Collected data
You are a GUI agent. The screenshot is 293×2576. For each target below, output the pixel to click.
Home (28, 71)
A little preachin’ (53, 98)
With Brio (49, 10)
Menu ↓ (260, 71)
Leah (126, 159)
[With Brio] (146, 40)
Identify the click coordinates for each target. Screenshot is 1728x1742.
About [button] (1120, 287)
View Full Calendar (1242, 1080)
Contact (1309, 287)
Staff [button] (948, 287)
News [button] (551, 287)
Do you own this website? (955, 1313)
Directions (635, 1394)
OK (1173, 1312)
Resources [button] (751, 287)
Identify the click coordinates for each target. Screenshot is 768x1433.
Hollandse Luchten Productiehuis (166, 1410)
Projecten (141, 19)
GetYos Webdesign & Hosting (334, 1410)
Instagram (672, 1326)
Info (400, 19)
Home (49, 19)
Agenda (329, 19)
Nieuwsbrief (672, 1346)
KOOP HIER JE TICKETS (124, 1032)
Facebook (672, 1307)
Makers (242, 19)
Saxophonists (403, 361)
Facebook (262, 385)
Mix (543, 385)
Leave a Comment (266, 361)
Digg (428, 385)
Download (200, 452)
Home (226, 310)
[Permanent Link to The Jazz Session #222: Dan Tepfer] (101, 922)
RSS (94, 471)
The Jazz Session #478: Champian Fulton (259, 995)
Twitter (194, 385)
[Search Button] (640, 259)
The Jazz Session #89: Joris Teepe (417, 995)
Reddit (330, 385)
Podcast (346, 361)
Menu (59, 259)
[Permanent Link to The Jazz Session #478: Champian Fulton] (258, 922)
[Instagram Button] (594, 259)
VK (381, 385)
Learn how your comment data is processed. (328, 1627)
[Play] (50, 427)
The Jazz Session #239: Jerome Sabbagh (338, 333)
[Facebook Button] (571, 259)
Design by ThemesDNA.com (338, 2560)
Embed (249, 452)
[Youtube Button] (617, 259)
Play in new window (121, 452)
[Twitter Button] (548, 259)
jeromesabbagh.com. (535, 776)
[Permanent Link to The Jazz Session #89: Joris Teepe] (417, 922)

*Work request*
All that is wanted is the stretch of lines above from the one containing "Resources [button] (751, 287)" through the one containing "Digg (428, 385)", duplicated exactly.

*Result of this exercise*
Resources [button] (751, 287)
Identify the click coordinates for each target. Screenshot is 768x1433.
Hollandse Luchten Productiehuis (166, 1410)
Projecten (141, 19)
GetYos Webdesign & Hosting (334, 1410)
Instagram (672, 1326)
Info (400, 19)
Home (49, 19)
Agenda (329, 19)
Nieuwsbrief (672, 1346)
KOOP HIER JE TICKETS (124, 1032)
Facebook (672, 1307)
Makers (242, 19)
Saxophonists (403, 361)
Facebook (262, 385)
Mix (543, 385)
Leave a Comment (266, 361)
Digg (428, 385)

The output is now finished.